Material for this exercise:
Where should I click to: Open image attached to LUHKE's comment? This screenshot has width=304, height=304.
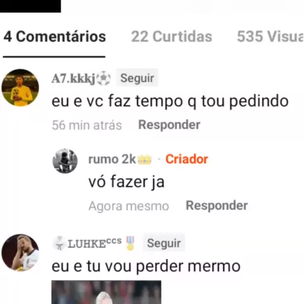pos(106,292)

==

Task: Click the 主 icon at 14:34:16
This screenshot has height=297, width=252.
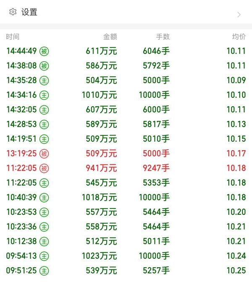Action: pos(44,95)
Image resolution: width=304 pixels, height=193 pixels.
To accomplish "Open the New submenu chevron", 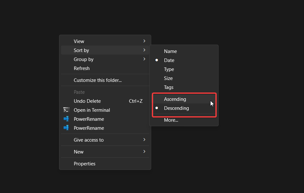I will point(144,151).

Stated problem:
Pick out each line in the records that contains the word "screenshot", and copy those lines.

Solution:
Where should I click to: Open image attached to LUHKE's comment? This screenshot has width=304, height=304.
This screenshot has height=297, width=252.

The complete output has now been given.